Mas, en cualquier caso, permítaseme que me exima de la tarea de proseguir con estas complejas indagaciones, porque no es del honor de lo que ahora deseo hablar, sino de los honores.

Y lo primero que de ellos hay que decir es que no han de ser considerados, en sí mismos ni por principio, como directamente malos o no deseables. Aristóteles, aun cuando se niega a identificarlos con el bien supremo (porque, «sin duda, este bien [los honores] es más superficial que lo que buscamos, ya que parece que radica más en los que conceden los honores que en el honrado, y adivinamos que el bien es algo más propio y difícil de arrebatar»), los considera, sin embargo, buenos, «puesto que son placenteros y asimismo causas productoras de muchos bienes». Y similar es la posición de Espinosa, quien afirmará que: «La gloria no repugna a la razón, sino que puede surgir de ella.»

Yo nada tengo que objetar a esas opiniones, y, si acaso, añadiría que rehuir tales dadivas, así como la fama que suelen llevar aparejada, es sacrificio innecesario que en nada acrecienta nuestra estatura moral; aunque con más frecuencia aún es actitud hipócrita, esgrimida, unas veces, por alguien a quien lo único que podría hacerle célebre es su estupidez (no falta, de hecho, quien ha alcanzado fama a causa de ella), y esgrimida, otras, por quienes más hambrientos están de notoriedad: «los más ansiosos de gloria –recuerda Espinosa– son aquéllos que más claman sobre su abuso y la vanidad del mundo». Sucede como con la modestia que exhiben algunos, y que, en el fondo, no es sino una forma de pedir el aplauso: Le refus des louanges est un désir d'étre loué deux fois [«El rehusar los elogios es un deseo de ser elogiado dos veces»], decía La Rochefoucauld. Sí, yo también lo creo: con frecuencia, «no quiero honores» suele significar: «¡a qué estáis esperando!»

■ Enunciado 1:
Repite de forma literal el tramo de los registros que comienza con la línea que contiene "Task: Select the 2.5/3 line at 10/05 03:09" y termina con la línea que contiene "Looking at the screenshot, I should 765,62.", ambas incluidas.
El fragmento sobre los honores no tiene relación alguna con los registros.

■ Registros de una colección:
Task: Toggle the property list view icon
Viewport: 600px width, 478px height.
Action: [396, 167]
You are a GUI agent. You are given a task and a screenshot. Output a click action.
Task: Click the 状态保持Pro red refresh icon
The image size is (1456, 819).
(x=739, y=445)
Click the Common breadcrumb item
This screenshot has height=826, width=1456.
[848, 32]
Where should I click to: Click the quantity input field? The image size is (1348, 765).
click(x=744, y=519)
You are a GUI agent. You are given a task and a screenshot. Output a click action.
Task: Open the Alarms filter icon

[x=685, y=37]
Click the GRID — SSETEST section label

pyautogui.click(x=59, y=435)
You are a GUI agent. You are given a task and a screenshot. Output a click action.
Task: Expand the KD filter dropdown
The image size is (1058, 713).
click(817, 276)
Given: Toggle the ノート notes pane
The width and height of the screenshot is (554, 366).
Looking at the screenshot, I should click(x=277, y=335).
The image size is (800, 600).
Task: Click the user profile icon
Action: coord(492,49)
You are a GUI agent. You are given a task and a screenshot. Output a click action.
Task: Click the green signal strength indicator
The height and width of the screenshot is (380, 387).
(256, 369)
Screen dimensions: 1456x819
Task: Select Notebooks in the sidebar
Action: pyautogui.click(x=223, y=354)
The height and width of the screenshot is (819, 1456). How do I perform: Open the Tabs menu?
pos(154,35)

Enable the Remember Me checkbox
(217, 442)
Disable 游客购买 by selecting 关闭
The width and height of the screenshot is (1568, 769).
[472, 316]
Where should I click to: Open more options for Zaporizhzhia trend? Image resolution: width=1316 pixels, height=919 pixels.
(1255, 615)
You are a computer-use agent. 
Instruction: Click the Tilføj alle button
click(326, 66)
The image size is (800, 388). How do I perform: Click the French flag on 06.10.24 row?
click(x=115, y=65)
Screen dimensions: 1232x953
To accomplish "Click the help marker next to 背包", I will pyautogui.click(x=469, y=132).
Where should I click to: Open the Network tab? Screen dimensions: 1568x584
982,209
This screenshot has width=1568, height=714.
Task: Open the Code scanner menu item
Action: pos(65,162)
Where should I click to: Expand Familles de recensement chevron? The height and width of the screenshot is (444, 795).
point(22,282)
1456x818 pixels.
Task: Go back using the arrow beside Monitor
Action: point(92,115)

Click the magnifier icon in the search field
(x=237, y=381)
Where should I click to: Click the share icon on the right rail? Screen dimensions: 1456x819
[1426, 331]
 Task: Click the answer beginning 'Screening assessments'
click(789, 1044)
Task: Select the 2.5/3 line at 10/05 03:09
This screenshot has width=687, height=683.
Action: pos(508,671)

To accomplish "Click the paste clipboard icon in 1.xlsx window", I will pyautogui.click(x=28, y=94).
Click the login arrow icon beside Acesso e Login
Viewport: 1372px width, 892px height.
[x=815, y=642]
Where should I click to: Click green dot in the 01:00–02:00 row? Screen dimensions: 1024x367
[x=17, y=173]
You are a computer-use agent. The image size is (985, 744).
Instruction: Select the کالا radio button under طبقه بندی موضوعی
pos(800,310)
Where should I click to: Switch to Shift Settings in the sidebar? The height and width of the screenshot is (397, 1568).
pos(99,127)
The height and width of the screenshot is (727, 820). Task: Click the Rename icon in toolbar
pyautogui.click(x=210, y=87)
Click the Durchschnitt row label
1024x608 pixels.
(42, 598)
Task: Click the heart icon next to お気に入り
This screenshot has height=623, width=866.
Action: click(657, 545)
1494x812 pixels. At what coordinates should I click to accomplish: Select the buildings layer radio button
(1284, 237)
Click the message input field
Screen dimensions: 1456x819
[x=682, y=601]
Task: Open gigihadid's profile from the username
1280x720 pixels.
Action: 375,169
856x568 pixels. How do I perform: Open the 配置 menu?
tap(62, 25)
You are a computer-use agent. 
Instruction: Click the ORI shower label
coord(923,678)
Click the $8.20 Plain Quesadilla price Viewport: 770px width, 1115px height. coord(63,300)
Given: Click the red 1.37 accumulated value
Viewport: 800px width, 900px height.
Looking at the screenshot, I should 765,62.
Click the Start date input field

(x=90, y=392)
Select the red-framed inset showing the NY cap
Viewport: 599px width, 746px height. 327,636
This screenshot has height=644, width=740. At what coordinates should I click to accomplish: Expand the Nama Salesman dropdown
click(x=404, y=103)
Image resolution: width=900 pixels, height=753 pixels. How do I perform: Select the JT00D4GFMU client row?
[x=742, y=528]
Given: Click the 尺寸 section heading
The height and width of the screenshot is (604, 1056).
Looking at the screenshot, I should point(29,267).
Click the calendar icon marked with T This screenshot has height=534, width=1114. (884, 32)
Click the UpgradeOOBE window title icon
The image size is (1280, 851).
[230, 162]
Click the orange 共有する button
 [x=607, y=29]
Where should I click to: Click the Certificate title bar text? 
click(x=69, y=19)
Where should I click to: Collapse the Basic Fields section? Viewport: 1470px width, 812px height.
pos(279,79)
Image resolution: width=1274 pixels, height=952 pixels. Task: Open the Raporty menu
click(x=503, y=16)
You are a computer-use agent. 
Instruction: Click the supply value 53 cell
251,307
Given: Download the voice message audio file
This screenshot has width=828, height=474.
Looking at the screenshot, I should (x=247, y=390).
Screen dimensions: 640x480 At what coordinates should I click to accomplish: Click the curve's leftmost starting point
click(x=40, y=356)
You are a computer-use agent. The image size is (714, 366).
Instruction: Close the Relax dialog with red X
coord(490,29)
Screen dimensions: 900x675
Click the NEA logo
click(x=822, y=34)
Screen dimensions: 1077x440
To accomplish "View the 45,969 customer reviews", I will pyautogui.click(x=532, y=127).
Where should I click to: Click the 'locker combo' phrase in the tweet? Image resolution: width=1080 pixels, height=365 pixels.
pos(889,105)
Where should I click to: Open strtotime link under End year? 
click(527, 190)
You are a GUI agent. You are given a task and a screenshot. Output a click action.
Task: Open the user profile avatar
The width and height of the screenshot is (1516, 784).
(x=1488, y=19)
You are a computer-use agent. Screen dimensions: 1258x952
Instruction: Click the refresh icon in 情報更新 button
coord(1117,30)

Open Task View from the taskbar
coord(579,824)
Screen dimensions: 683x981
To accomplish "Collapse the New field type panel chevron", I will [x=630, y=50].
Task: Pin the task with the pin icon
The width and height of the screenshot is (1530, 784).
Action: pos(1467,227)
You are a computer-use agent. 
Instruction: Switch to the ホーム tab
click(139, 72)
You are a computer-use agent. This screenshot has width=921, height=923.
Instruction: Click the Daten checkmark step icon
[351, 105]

■ Enunciado 2:
Según el fragmento sobre los honores, ¿qué afirma Espinosa acerca de la gloria?

■ Solución desarrollada 1:
Task: Select the 2.5/3 line at 10/05 03:09
This screenshot has width=687, height=683.
Action: pos(508,671)

To accomplish "Click the paste clipboard icon in 1.xlsx window", I will pyautogui.click(x=28, y=94).
Click the login arrow icon beside Acesso e Login
Viewport: 1372px width, 892px height.
[x=815, y=642]
Where should I click to: Click green dot in the 01:00–02:00 row? Screen dimensions: 1024x367
[x=17, y=173]
You are a computer-use agent. The image size is (985, 744).
Instruction: Select the کالا radio button under طبقه بندی موضوعی
pos(800,310)
Where should I click to: Switch to Shift Settings in the sidebar? The height and width of the screenshot is (397, 1568).
pos(99,127)
The height and width of the screenshot is (727, 820). Task: Click the Rename icon in toolbar
pyautogui.click(x=210, y=87)
Click the Durchschnitt row label
1024x608 pixels.
(42, 598)
Task: Click the heart icon next to お気に入り
This screenshot has height=623, width=866.
Action: click(657, 545)
1494x812 pixels. At what coordinates should I click to accomplish: Select the buildings layer radio button
(1284, 237)
Click the message input field
Screen dimensions: 1456x819
[x=682, y=601]
Task: Open gigihadid's profile from the username
1280x720 pixels.
Action: 375,169
856x568 pixels. How do I perform: Open the 配置 menu?
tap(62, 25)
You are a computer-use agent. 
Instruction: Click the ORI shower label
coord(923,678)
Click the $8.20 Plain Quesadilla price Viewport: 770px width, 1115px height. coord(63,300)
Given: Click the red 1.37 accumulated value
Viewport: 800px width, 900px height.
Looking at the screenshot, I should 765,62.

■ Solución desarrollada 2:
Que la gloria no repugna a la razón, sino que puede surgir de ella.